**What you should do:**
The answer must be every line from the entries below that contains "heading".

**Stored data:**
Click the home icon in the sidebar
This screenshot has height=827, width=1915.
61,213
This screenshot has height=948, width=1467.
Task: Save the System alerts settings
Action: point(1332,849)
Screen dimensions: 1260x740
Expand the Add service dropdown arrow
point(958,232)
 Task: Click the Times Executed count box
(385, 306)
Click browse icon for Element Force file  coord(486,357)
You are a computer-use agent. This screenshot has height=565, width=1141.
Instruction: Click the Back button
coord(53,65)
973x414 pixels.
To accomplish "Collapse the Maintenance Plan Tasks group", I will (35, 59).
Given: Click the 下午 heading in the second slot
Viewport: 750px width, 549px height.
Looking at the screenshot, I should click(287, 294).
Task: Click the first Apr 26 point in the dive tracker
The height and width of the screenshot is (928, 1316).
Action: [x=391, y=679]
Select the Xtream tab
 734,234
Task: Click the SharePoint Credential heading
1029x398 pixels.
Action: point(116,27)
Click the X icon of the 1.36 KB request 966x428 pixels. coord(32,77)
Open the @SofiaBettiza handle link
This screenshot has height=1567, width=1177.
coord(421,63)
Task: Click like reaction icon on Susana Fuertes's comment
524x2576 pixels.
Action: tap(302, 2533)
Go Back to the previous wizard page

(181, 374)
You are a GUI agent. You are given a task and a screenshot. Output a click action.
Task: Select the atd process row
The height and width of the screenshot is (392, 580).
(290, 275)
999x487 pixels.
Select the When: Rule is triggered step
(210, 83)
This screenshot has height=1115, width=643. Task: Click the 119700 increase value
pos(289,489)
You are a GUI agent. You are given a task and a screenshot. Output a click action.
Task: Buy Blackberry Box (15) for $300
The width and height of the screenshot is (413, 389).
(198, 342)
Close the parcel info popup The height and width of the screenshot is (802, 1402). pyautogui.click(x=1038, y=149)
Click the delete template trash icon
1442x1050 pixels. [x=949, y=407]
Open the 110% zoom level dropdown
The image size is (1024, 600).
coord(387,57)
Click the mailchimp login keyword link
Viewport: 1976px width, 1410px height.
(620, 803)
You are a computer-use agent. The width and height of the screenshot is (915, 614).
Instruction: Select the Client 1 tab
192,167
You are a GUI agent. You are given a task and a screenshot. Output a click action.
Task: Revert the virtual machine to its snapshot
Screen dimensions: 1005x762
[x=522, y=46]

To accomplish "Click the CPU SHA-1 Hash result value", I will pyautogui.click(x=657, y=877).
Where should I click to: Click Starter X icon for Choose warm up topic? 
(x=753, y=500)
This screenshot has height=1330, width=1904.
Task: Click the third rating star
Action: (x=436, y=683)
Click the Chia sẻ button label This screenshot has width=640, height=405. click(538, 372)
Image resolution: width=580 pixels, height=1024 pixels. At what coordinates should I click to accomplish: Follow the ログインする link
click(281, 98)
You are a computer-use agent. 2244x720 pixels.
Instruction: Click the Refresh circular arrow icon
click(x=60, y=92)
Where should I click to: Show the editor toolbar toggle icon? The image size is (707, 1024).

**Solution for this exercise:**
Given: Click the 下午 heading in the second slot
Task: Click the SharePoint Credential heading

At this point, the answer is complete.